Gilberto Gil diz ser muito envergonhado do que fez. Não gosta de ouvir seus próprios discos, “com algumas exceções”, e admite, bem-humorado, já ter esquecido boa parte de seu repertório por conta disso. Mas, aos 75 anos, ele se sente satisfeito em saber que músicas que escreveu há algum tempo se mantêm relevantes. “Eu mesmo não faço isso, mas acho interessante que os outros olhem com carinho para o meu passado. Acho bacana que essas coisas tenham significado para as pessoas, que isso viva no coração delas. É legal ver gente de várias gerações que aprecia o trabalho.”
Uma pessoa que aprecia sua obra e vem cuidando dela é seu filho Bem, que acaba de idealizar o show Refavela40 para celebrar as quatro décadas do álbum Refavela. Como fã, ele tem um apreço especial pelo que o pai produziu nos anos 1970. Em encontro recente, o pesquisador Marcelo Fróes, que vem resgatando o catálogo de Gil há duas décadas, mostrou a Bem gravações inéditas de shows dos anos 1970, e ele gostou do que ouviu. Esse material dá origem à caixa Gilberto Gil Ao Vivo (Anos 70), que entra em pré-venda nesta semana.
O pacote produzido por Fróes e supervisionado por Bem contém três CDs duplos, com shows feitos no Rio e em São Paulo entre 1972 e 1973. “Meu pai tem confiado a mim esse tipo de trabalho e ele sabe que eu tenho gosto por essas gravações. Os shows dessa época eram mais vivos, como se fossem um ritual”, afirma Bem. A caixa é um documento do que Gil fez imediatamente após retornar do exílio em Londres, onde aprofundou seu lado roqueiro ao mesmo tempo em que sentiu saudade de suas raízes nordestinas.
Antes de deixar o Brasil, Gil levou às últimas consequências seu flerte com o rock em Questão de Ordem. Nitidamente inspirada no trabalho de Jimi Hendrix, a música foi desclassificada pelo júri da eliminatória paulista do Festival Internacional da Canção de 1968. Foi a última faixa que ele gravou antes de ser preso em São Paulo, em dezembro daquele ano. “Se Gil não tivesse ido para o exílio, essa fase rock que a caixa registra com certeza teria acontecido antes, no Brasil. Ele queria ser um bandleader”, conceitua Fróes.
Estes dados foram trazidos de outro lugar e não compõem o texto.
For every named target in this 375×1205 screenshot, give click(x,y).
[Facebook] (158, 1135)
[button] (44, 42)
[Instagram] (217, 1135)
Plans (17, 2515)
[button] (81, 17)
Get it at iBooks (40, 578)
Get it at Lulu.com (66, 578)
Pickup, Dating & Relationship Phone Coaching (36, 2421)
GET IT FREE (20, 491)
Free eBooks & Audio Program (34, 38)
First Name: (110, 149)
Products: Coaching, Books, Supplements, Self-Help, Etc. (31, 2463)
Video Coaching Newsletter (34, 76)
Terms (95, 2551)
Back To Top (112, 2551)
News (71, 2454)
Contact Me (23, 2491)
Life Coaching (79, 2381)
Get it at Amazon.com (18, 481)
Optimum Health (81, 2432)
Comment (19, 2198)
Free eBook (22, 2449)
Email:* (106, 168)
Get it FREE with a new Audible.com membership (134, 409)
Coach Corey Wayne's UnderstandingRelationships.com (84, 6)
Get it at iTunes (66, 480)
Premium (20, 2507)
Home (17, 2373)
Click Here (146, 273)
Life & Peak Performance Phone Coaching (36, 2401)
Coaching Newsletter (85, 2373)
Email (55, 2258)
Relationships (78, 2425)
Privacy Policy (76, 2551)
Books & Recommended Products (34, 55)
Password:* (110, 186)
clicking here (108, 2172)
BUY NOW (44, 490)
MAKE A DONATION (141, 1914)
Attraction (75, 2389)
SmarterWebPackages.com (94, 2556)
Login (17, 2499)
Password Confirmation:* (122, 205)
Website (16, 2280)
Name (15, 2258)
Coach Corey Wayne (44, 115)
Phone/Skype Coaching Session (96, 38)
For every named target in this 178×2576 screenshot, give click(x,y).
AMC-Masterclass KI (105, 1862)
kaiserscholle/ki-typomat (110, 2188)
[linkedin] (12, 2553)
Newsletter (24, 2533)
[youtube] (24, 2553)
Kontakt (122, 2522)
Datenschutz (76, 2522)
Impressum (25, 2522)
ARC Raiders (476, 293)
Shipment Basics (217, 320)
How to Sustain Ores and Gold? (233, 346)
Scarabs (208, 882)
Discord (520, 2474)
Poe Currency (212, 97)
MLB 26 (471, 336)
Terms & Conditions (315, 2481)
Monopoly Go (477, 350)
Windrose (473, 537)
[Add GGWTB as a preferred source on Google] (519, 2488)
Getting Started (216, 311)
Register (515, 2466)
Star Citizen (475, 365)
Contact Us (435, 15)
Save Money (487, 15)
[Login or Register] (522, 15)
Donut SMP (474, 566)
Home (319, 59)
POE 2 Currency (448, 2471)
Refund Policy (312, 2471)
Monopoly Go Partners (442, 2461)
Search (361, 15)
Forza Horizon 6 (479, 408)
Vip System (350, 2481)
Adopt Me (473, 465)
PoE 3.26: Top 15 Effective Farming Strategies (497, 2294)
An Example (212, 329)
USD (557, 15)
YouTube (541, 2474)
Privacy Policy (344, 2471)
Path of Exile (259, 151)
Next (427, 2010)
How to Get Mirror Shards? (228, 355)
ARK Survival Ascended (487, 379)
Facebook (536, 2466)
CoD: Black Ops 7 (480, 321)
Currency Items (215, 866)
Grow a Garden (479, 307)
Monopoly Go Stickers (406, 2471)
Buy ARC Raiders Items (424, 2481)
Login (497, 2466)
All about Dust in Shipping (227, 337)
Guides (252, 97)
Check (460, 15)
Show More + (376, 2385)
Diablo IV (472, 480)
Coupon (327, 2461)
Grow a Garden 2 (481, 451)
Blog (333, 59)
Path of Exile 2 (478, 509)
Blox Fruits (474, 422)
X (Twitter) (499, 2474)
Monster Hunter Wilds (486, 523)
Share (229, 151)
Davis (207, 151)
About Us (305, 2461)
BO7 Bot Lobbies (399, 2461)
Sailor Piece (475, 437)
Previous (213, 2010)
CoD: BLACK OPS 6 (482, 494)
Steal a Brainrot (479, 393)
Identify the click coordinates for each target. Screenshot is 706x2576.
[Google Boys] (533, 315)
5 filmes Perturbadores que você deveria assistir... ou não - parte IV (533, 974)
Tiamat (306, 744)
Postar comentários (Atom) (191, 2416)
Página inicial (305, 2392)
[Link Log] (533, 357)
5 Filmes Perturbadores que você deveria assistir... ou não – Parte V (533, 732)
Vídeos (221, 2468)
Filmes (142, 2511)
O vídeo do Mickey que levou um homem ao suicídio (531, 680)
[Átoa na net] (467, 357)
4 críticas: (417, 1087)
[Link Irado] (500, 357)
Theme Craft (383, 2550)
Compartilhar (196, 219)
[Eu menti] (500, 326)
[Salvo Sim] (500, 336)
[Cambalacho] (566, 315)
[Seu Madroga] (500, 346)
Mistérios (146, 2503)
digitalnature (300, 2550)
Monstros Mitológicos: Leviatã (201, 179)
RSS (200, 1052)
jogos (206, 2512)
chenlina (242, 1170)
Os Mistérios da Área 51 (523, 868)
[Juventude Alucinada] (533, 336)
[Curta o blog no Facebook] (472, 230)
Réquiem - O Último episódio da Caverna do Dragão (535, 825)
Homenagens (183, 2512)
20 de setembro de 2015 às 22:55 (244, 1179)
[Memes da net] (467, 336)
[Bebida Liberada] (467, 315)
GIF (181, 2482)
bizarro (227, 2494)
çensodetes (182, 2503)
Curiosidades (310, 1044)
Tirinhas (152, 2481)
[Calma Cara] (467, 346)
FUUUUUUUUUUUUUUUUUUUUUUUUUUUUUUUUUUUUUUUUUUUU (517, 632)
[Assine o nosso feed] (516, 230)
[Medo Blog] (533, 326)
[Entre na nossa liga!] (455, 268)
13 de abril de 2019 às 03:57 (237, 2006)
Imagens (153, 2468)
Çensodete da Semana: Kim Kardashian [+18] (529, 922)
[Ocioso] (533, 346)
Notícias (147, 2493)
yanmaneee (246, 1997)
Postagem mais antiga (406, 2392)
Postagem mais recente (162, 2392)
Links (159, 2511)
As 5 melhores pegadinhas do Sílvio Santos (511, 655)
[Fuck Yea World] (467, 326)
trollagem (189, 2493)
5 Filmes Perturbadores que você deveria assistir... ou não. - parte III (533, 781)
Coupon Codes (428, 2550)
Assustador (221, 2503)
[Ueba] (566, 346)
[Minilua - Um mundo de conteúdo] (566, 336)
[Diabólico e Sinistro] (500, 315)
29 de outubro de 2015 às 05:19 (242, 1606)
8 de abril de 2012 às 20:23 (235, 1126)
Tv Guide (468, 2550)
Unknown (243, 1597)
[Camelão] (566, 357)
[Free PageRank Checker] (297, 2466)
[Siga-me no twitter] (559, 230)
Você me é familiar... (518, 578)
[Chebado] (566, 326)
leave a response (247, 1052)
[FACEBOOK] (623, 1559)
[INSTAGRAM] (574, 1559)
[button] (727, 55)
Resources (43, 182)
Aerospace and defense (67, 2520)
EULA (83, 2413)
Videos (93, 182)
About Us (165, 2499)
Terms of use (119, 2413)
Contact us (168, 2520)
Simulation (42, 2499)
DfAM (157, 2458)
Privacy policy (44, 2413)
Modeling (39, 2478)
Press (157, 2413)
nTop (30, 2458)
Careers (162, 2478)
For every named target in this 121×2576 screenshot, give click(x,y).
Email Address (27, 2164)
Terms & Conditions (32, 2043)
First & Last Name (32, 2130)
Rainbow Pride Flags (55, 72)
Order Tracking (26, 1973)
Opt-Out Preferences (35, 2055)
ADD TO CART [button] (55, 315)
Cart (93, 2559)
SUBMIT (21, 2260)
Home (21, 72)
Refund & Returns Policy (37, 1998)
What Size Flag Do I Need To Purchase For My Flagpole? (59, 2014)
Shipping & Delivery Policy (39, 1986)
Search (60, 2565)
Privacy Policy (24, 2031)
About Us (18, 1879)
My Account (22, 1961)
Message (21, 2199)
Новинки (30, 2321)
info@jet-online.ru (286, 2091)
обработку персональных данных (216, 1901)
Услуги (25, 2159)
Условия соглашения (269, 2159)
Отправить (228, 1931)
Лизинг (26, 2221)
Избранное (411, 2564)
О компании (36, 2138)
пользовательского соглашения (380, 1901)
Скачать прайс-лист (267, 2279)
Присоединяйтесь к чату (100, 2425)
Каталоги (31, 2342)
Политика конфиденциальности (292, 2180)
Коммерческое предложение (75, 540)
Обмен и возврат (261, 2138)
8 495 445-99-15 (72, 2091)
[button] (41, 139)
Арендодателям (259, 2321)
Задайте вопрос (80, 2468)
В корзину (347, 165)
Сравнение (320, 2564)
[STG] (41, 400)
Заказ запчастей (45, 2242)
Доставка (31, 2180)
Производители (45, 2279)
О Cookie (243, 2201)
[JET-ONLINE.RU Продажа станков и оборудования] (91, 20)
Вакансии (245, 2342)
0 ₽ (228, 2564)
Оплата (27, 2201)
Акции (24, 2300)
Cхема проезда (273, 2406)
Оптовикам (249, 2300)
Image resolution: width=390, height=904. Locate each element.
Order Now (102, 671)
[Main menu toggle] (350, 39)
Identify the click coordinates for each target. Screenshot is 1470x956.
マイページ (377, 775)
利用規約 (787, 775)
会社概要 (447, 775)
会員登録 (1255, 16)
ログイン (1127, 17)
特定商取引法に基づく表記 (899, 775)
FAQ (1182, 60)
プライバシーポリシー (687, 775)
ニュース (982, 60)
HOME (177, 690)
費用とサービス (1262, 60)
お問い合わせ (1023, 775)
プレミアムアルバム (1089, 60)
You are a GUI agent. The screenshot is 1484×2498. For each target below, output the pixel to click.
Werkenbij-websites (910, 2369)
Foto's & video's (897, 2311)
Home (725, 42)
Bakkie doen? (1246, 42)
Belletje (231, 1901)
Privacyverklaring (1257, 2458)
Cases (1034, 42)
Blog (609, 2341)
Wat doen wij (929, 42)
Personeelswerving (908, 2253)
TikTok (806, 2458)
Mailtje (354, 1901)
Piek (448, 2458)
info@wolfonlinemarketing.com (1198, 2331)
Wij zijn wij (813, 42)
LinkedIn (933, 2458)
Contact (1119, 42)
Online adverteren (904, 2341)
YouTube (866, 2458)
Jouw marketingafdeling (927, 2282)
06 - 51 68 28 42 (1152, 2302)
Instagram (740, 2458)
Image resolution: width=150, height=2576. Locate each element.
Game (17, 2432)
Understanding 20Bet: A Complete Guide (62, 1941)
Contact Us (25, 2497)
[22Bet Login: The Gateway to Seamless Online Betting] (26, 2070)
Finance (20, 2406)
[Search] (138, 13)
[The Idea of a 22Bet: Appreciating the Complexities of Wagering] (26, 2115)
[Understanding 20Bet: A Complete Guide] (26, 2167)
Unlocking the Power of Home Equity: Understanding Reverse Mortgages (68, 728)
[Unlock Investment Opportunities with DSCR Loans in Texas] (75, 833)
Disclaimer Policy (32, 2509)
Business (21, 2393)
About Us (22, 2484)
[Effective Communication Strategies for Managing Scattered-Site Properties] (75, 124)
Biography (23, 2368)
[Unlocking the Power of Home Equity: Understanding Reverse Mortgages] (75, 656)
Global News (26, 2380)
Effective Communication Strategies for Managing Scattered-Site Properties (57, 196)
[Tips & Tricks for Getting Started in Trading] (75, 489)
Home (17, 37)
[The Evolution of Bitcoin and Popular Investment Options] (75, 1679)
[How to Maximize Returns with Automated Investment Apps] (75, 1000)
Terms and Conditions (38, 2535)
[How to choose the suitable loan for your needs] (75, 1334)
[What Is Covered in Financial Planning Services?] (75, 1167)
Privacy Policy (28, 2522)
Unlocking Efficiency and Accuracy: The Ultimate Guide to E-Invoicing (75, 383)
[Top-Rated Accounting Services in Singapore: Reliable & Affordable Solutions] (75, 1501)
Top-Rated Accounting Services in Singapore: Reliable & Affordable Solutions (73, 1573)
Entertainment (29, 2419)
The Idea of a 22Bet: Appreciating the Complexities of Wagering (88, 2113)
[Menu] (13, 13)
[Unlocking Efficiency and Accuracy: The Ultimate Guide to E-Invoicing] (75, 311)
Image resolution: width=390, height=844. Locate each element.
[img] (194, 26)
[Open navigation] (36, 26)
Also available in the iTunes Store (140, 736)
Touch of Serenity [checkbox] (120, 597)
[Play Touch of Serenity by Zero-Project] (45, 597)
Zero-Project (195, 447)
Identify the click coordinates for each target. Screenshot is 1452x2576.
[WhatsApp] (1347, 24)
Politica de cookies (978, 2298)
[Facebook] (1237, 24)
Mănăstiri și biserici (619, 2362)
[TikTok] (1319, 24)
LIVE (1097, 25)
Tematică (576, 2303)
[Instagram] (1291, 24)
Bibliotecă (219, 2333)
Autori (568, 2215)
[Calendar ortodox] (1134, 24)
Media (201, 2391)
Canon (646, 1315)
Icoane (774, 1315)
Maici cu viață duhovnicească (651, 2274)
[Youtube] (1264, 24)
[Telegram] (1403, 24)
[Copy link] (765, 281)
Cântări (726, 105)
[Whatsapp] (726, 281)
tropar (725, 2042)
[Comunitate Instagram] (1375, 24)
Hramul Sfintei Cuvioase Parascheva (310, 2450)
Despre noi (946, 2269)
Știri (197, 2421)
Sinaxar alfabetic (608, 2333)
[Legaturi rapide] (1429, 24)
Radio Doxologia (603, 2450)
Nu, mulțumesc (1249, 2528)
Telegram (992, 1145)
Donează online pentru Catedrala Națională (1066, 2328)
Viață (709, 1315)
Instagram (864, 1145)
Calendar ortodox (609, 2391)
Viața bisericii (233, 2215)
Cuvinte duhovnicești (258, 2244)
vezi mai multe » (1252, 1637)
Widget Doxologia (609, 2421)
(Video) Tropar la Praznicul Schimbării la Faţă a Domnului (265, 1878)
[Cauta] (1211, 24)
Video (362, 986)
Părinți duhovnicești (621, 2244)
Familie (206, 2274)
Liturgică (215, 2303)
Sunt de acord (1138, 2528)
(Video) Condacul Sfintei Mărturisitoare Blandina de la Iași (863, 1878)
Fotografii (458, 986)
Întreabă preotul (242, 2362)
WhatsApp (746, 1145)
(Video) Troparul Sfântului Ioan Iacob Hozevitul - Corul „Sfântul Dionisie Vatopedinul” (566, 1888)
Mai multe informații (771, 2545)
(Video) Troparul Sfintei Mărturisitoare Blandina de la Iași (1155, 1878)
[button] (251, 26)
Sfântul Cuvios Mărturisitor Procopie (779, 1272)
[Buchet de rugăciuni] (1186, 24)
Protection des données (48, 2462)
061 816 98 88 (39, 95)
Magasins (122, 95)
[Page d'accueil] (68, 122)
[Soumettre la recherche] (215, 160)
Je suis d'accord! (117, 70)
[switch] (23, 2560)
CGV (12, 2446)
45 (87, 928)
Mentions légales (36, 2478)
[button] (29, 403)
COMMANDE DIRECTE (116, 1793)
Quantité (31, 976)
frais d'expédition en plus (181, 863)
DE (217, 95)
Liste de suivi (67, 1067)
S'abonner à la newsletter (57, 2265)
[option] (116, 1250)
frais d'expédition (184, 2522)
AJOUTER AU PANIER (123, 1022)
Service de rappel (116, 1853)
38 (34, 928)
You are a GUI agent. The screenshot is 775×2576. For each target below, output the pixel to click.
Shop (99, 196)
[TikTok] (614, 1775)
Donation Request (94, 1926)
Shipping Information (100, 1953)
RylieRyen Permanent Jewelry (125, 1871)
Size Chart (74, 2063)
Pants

Na Inglaterra, Gil fez uma série de apresentações e participou de jam sessions ao lado de David Gilmour, do Pink Floyd, e Jim Capaldi, do Traffic. “Lá, eu tive um convívio próximo com muitas manifestações musicais. Ouvia rock, jazz e os trabalhos recentes do Miles Davis, que estava tocando com músicos ecléticos. Aquela era uma época dominada por grupos musicais.” Com essa consciência de grupo, Gil desembarcou no Aeroporto do Galeão em 14 de janeiro de 1972 pronto para estrear ao lado de uma afiada banda o show Gilberto Gil em Concerto, cuja gravação está no álbum Gilberto Gil Ao Vivo – Back In Bahia, 1972, o primeiro da caixa.
Como Gil fazia shows que duravam entre três e quatro horas, as faixas são inevitavelmente longas, assim como as dos outros álbuns do pacote, ouvido em primeira mão pelo Estado. O registro de Gilberto Gil em Concerto, feito em março de 1972 no Teatro Municipal do Rio, joga luz sobre músicas que ele havia feito recentemente. Tudo soa como uma obra em progresso.
Em Expresso 2222, as estrofes estão invertidas em relação ao registro no álbum de mesmo nome, que Gil começaria a gravar um mês depois. Aquele Abraço ganha abordagem diferente, tornando-se um blues repleto de improvisos de músicos virtuosos como o baterista Tutty Moreno. Tempo total da faixa: 18 minutos e 48 segundos. O Canto da Ema, do repertório de Jackson do Pandeiro, e Sai do Sereno, de Onildo Almeida, ganham regravações eletrificadas.
Um ano depois, Gil voltaria aos palcos do Rio para testar músicas inéditas gravadas para o álbum Umeboshi, que acabou arquivado e só foi lançado em 1999 por Fróes como Cidade Do Salvador. Gilberto Gil Ao Vivo – Umeboshi, 1973 é o título do segundo disco da caixa, com o registro dessa temporada no intimista Teatro Opinião.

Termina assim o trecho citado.